One of my students and friends [they tend to morph from one into the other!] Pauline Stainton of Goole is particularly keen on hatchments and so I shall turn the rest of this post over to her.....
She first explains that
The diamond-shaped hatchment, which we see often on the walls of churches, originated in the Low Countries. The word has evolved from the medieval 'achievement' – the shield, helm, and other accoutrements carried at the funeral of a noble or a knight.
In Britain it was customary for the hatchment to be hung outside the house during the period of mourning and thereafter be placed in the church. This practice was begun in the early 17th century.
With hatchments the background is of unique significance, making it possible to tell at a glance whether it is for a bachelor or spinster, husband or wife, widower or widow.
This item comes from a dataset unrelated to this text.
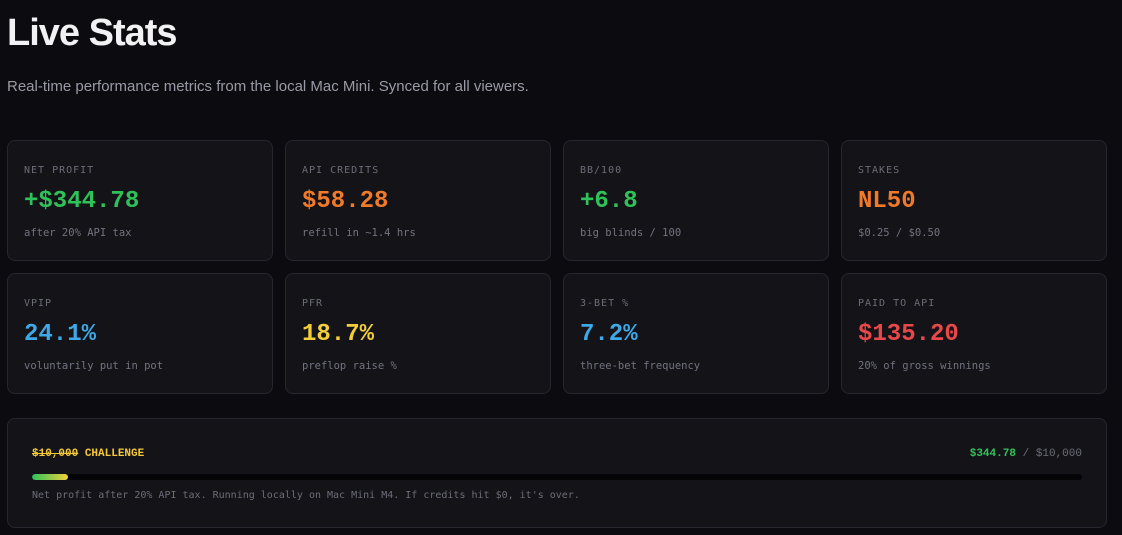 The image size is (1122, 535). What do you see at coordinates (359, 233) in the screenshot?
I see `stat-caption: refill in ~1.4 hrs` at bounding box center [359, 233].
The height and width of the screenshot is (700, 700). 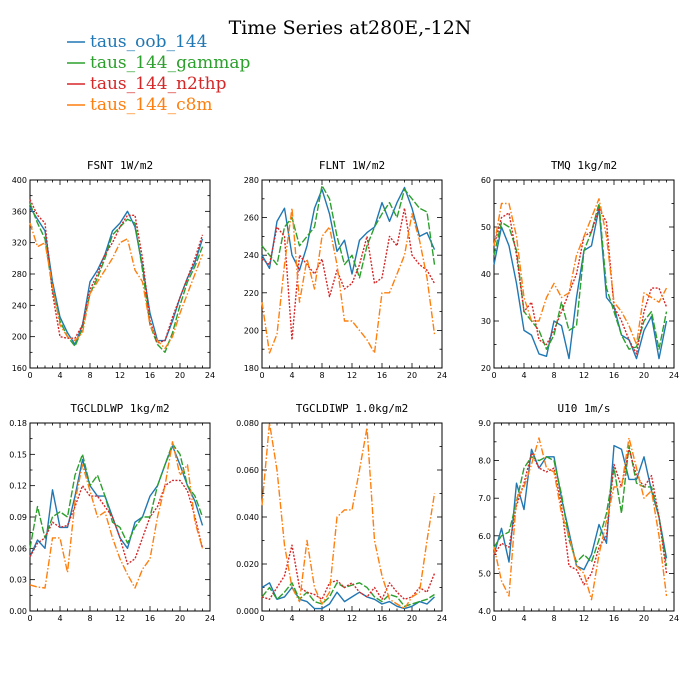 What do you see at coordinates (20, 180) in the screenshot?
I see `y-tick-label: 400` at bounding box center [20, 180].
The rules of heraldry forbid to any lady, except the Queen, the use of shield, crest, motto, helmet or mantling in her own right. She is however, permitted before marriage to display the arms of her family upon a lozenge, a diamond shaped figure, sometimes called a cartouche.
Then goes onto explain her own interest.
I have no professional historical or academic qualifications, so when I was asked recently how I knew so much about hatchments and where and when did my interest start, an explanation seemed appropriate.
About 20 years ago I joined the WEA on Tuesday evenings for church visits. Our tutor was the late Geoff Bell. He was a lovely gentleman and an inspiring teacher. He was my mentor. Most of our very large group had their own interest; one lady used to drive over the Humber Bridge for every meeting just to look at stained glass. I probably chose armorial bearings because Art & Architecture were one subject at Goole Grammar School and was my favourite subject taught by another excellent teacher Mr D. C. “Angus” Turner. When I saw my first hatchment, I was speechless and that was the moment I was “hooked”.
In the past few weeks, members of the Goole & Howden WEA local history classes have visited Hemingbrough and Bubwith parish churches, both of which have a hatchment. They are vastly different.
To quote a church leaflet that I have in front of me, “Some hatchments were prepared under the instruction of the Heralds, but most were painted in a hurry by local craftsmen and were often incorrect”.
That appears to be the case with the Vavasour [Bubwith] Pilkington [Hemingbrough] examples respectively - BUT – and this is my personal opinion, to a 21st century historian, they are equally valuable.
Hemingbrough was our first visit. The Pilkington hatchment is sited where only the angels can read it. Thankfully I can rely on my friend Gilbert Tawn who is double my height and never leaves home without his camera. I could just read the writing at the base of the hatchment and I did wonder at the time why Dame Len[n]ox Pilkington’s name had been added.
|Pilkington hatchment in Hemingbrough church|
When Gilbert’s photographs arrived, I could see a possible answer. The lady had outlived her first husband George Smith then married Sir Lyon Pilkington who then outlived her.
The hatchment has two thirds black background and one third white which is correct, but the hatchment maker has put the white segment in the wrong position and so it reads as, the lady was alive and had buried two husbands. The maker has also given Dame Lenox a shield, a helmet & mantling. Ladies didn’t have the trappings of war which also suggests that a Herald had nothing to do with this hatchment.
There are three armorial bearings shown - those of the Pilkington family, the Smith family of Osgodby and the Harrisons of Acaster Selby.
Bubwith’s hatchment has the “WOW” effect on me. Not quite true. It is also up with the angels. High above that chancel arch, to my old eyes, it’s a Pollack abstract blur, but Gilbert’s photos are excellent.
It was made for Sir Henry Vavasour who died in 1813. When Henry’s wife Ann inherited the Spaldington estate, the couple lived in Dorset and so the eight coats of arms on his shield are not local, being mostly Dorset and surrounding counties. Ann’s shield is termed as “In pretence”. She is the Vavasour’s sole heiress and being higher up the social ladder, she is superior to her husband. This is one of the rare occasions when a lady is allowed a shield. Ann’s shield represents Spaldington history back to the De la Hay family of the 16th century.
It is possible that this hatchment will be re-sited a little lower in the future so local historians are in for a real treat.
|Vavasour hatchment in Bubwith church.|
Incidentally I came across an interesting note about Dame Lenox mentioned above. Her father Cuthbert Harrison set up a trust fund for her in 1698 just before her marriage to Lyon Pilkington. Which was just as well as when her father died the following year Lyon was able to claim all her inheritance. He then apparently abandoned her and left her to survive on this fund. Could this have any bearing on her unconventional hatchment?
I never fail to marvel at the fact that how much you think you know about local history there is always more to learn.